第三十六話 佐藤君は甘い
――放課後。
俺と最上さんは今、学校から少し離れた場所にある喫茶店に来ていた。
「な、なんかオシャレなお店だね」
「そうだな」
隠れ家的なコンセプトなのだろうか。
民家を再利用して……いや。あるいは住居をそのままお店にした、みたいなアットホームな喫茶店は俺が前々から目をつけていたお店である。
これも転生前の名残だ。
アポを取った企業との商談時間にまだ余裕がある時、時間つぶしもかねて喫茶店で過ごすことも多かった。そのせいか、道を歩いていると喫茶店を探す癖がついてしまっている。
そのおかげで見つけたのが、このお店なのだ。
客は俺たちの他に、この時代に新聞を熟読しているおじいさんと、隅っこの席でパソコンを開いているメガネの男性しかいない。あの男性はデイトレーダーだな。そんな気配がする。もちろん偏見だが。
何はともあれ、いい雰囲気だ。
「どうぞ」
店内を観察していたら、店主らしき柔和なおじいさんが注文した飲み物を持ってきてくれた。
俺はアイスコーヒー。最上さんはミルクティーである。
「若いねぇ。学生さんか?」
「はい。近所の学校です」
「そうかい。ごゆっくりね」
都会とは違って、地方だとやっぱり人が温かい。
優しい言葉をかけられて、つい頬が緩んだ。まぁ、人見知りの最上さんは硬直して何も言えてなかったが。
「……佐藤君って、大人っぽい?」
「そう見えるのか?」
「うん。こういうお店に入っても堂々としてるし、知らない人から話しかけられても落ち着いてるね」
「最上さんが挙動不審なだけじゃないか?」
「わ、わたしは、その……うぅ、人見知りでごめんなさい」
「かわいいから許されるよ。安心しろ」
「……甘すぎる。佐藤君は、わたしに甘すぎる」
名前通りでいいじゃないか。
佐藤だからな――って、いや待て。
(こういうのが、真田と最上さんのラブコメを邪魔しているのか!? 無意識に口説いている気がする……!)
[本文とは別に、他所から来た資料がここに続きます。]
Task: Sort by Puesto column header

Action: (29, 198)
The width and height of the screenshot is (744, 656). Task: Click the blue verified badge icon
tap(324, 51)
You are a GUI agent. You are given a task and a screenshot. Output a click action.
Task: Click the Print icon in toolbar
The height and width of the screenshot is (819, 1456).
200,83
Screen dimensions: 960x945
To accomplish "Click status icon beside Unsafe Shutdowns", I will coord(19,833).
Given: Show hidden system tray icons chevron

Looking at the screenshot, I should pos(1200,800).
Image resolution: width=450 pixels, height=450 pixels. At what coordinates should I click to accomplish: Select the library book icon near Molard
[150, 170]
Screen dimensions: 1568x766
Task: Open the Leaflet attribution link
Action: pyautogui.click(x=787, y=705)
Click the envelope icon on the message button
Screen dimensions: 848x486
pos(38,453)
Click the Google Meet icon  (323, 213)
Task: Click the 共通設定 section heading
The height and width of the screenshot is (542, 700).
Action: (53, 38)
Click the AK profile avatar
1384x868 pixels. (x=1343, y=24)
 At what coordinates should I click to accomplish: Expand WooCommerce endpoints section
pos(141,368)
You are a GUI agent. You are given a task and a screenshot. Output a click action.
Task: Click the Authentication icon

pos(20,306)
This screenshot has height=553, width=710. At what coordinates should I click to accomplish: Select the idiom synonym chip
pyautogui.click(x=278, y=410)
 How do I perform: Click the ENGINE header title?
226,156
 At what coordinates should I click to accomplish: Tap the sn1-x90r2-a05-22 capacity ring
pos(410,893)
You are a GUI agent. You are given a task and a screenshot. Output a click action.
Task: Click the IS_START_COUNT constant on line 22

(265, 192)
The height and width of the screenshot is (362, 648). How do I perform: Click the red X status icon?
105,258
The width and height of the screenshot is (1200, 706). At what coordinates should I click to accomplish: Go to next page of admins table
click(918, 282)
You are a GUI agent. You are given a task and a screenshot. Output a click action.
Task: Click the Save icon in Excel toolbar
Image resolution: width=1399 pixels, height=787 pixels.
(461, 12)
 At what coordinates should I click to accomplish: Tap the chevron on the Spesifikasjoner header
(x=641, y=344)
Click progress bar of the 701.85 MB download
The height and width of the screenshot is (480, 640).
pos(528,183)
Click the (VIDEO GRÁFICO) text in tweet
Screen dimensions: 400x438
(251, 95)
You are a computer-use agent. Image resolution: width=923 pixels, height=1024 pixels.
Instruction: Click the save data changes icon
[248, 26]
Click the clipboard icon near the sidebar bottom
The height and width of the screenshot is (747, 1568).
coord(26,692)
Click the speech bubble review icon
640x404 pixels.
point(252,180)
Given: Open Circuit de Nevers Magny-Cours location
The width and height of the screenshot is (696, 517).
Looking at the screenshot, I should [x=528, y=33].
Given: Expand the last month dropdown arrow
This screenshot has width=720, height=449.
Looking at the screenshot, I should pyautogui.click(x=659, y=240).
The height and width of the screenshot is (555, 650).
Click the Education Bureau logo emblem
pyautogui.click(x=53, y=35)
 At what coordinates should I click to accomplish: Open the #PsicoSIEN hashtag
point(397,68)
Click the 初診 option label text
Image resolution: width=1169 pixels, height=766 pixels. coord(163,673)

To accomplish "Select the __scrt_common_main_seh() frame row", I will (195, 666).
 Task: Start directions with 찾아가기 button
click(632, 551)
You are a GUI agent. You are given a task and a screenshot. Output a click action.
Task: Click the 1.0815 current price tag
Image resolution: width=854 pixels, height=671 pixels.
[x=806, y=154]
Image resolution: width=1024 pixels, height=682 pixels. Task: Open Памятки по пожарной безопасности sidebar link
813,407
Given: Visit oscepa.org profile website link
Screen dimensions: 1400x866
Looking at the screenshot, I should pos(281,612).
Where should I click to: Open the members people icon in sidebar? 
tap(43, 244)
最初は、最上さんのネガティブな思考が改善されたらいいなぁ――という目的で、いつもこんな感じで肯定していた。
もちろん本心でもあったので、嘘をついていたわけじゃない。
ただ、こういった言葉は視点を変えると、口説いているようにもなるわけで。
最上さんは俺が言うのもなんだが、すごくチョロい。
だから、今のような状況になったのかもしれない。
(……落ち着け。自分の反省は後だ)
今は己と向き合っている場面じゃない。
改めて、最上さんと話がしたい。その目的で、喫茶店に誘ったのだから。
少し冷静になろう。
そう考えて、コーヒーを少し口に含んだ。
……そんなところまで、最上さんは見ていたようで。
「でも、甘党じゃないんだよね。コーヒーもブラックで飲むんだ」
大人っぽいね。
そう言われている気がする。あと、それで評価されている感じもする。
ただ、過大評価だと思うんだよなぁ。
「カッコつけているだけかもしれないぞ? ブラックで飲むのが通に見えるからな」
「その割には、顔色がまったく変わんないけど。カッコつけているだけなら、もうちょっと苦そうな顔とかするんじゃないかなぁ」
「……実は苦くない、と言ったら?」
「そうなの? じゃあ、わたしにも飲ませて?」
そう言って、彼女はひょいっと俺のグラスを奪った。
あ。最上さん、ちょっと待って。
「――にぎゃっ」
一口。それだけで最上さんの表情が苦悶に歪んだ。
ミルクティーを飲んで舌が甘さに慣れていたこともあってか、苦みを過剰に感じたのかもしれない。
「に、苦いよ、佐藤君……! わたし、甘い方が大好きなのに、ひどいよっ」
彼女は涙目になって抗議していた。
か、かわいいなこの子。いちいちリアクションがかわいい。
おい、やめろ。
この展開はなんだ。いつの間にか普通のイチャイチャラブコメみたいなことになっているじゃないか。
あと、それから。
(……俺に対して、遠慮がないな)
飲み物を奪うことも。
恨めしそうな視線を向けることも。
全て、俺が相手なら許してもらえると信頼しているが故の言動だった。
心から、彼女が俺を慕っていることが伝わってくる。
……だからこそ、分からないんだ。
今、最上さんにとって、真田はどういう存在なのか。
そのことについて、これから詳しく聞かせてもらおうと思っていた――。